In the decade since the onset of the global financial crisis, a wave of rapid 
automation touted as the “fourth industrial revolution” (Schwab, 2016) is 
occurring in the midst of a global migration crisis and rising right-wing 
nationalism. Among many other political and economic struggles, these processes 
prompt troubling questions about the reorganization of work, workers’ lives, 
and labour markets. Our focus draws inspiration from Linda McDowell’s arguments 
that economic theories of epochal change rest on a false and unstable premise 
that economic and labour market changes are gender-neutral (McDowell & Dyson, 
2011; McDowell, 1991, 2015).


We particularly welcome papers that explore the ‘future of work’ in ways that 
interrogate omissions and elisions in feminist economic geography debates, 
while also troubling some of the accepted conventions and assumptions that may 
define feminist economic geography.

Possible questions include:

·         What struggles, spaces, and subjects have been critically neglected 
in scholarly debates about the ‘future of work’, and in economic geography more 
broadly (Bonds, 2013)?

·         What theoretical and conceptual insights can feminist economic 
geography contribute to interrogating these exclusions (Werner et al., 2017)?

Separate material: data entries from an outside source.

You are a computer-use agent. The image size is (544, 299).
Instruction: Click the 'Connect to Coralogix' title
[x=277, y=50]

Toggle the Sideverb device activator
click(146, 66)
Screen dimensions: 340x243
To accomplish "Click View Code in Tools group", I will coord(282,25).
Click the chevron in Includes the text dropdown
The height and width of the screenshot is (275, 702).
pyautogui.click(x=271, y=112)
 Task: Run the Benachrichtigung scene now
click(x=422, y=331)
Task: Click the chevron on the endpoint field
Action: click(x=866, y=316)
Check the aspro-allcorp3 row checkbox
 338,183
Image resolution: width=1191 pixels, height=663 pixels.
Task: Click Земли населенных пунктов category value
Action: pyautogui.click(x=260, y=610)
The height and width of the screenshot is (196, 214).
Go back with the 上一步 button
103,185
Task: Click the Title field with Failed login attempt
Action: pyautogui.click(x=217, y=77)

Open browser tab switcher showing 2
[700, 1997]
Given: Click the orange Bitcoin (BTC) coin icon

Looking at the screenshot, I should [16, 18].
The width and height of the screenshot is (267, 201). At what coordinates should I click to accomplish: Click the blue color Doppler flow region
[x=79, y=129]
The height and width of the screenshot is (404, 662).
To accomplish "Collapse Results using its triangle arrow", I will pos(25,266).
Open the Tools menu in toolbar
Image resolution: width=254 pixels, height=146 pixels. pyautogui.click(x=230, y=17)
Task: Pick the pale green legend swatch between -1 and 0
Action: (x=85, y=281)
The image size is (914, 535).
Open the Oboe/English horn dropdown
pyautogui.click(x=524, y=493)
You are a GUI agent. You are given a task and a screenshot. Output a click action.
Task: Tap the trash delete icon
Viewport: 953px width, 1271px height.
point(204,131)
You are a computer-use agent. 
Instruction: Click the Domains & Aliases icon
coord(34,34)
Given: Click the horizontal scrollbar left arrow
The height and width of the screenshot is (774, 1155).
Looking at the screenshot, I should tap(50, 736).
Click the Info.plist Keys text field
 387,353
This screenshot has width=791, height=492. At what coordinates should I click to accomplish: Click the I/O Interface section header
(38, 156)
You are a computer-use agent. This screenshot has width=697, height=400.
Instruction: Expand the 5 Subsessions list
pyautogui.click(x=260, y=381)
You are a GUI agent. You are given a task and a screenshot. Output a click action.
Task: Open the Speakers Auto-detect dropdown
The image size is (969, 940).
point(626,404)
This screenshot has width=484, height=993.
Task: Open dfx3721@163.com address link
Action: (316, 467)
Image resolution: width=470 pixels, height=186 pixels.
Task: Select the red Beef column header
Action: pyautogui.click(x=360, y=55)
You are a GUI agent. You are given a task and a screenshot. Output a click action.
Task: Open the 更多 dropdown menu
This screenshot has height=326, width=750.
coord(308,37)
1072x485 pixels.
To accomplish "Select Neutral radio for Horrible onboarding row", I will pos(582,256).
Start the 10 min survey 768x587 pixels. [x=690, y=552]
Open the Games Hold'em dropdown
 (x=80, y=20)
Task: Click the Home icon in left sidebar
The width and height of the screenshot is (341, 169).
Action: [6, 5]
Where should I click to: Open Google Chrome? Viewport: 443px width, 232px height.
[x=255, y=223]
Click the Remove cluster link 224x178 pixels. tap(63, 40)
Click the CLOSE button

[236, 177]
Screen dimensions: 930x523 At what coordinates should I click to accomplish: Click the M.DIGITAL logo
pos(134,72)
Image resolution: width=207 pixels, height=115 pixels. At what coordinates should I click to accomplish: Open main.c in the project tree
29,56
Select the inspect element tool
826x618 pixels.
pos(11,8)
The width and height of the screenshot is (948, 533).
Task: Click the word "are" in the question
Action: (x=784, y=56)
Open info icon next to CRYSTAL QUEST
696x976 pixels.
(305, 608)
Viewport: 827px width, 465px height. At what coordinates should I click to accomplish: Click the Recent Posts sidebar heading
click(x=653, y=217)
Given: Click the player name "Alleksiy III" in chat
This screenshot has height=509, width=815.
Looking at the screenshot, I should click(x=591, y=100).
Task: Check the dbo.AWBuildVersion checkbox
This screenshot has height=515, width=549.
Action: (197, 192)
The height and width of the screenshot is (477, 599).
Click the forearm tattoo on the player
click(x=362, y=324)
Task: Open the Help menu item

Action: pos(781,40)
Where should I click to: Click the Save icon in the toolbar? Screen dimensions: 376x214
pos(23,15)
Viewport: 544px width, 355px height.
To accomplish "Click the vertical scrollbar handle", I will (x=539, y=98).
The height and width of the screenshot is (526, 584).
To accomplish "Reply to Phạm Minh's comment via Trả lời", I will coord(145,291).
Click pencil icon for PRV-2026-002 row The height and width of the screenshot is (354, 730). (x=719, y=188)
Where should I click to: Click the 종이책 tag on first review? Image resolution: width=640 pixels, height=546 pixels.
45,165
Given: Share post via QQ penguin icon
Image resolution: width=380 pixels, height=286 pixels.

·         How are the subjects of the ‘future of work’ celebrated, maligned, 
feared, or constructed through their ‘difference’?

·         How do these subjects reshape the spaces, policies, and politics of 
work as economic and political agents?

·         How are social and labour movements responding to critical challenges 
that confront workers in the present moment of crisis and transformation?

·         How is the ‘future of work’ framed, as automotive and digital, and in 
particular as a dystopia or utopia (Bissell & Del Casino, 2017; Richardson, 
2018)?

·         What historical continuities and changes make it difficult to 
dismantle the conceptual separation between productive and reproductive work?

·         In what ways, and with what effects, are race, sexuality, and 
dis/ability implicated in the allocation of reproductive labour?

We encourage submissions that cut across the widest range of possible themes, 
regions, theoretical positions, and methodologies. Topics might include:

·         Innovation, automation, artificial intelligence (AI), robotics, tech

·         Digital, on-demand, and other forms of precarious and informal 
‘sharing economy’ work

·         Human/nonhuman/machine interfaces, assemblages, and relations

·         Re/productive labour divisions, relations, and platforms

·         Migrant work arrangements, within and outside of detention and 
immigration systems

·         Unfree, carceral, or forced labour

·         Unions, labour movements, social movements and the ‘future of work’

·         Environmental, ecological, and climate justice-labour alliances or 
tensions

·         Job classification issues and struggles

·         The politics of social and labour policy and regulation

Please send a paper title and 250-word abstract to daniel.cocka...@uwaterloo.ca 
and nancy.wo...@uwaterloo.ca by Thursday 11th October 2018.



Works Cited

Bissell, D., & Del Casino, V. J. (2017). Whither labor geography and the rise 
of the robots? Social & Cultural Geography, 18(3), 435–442.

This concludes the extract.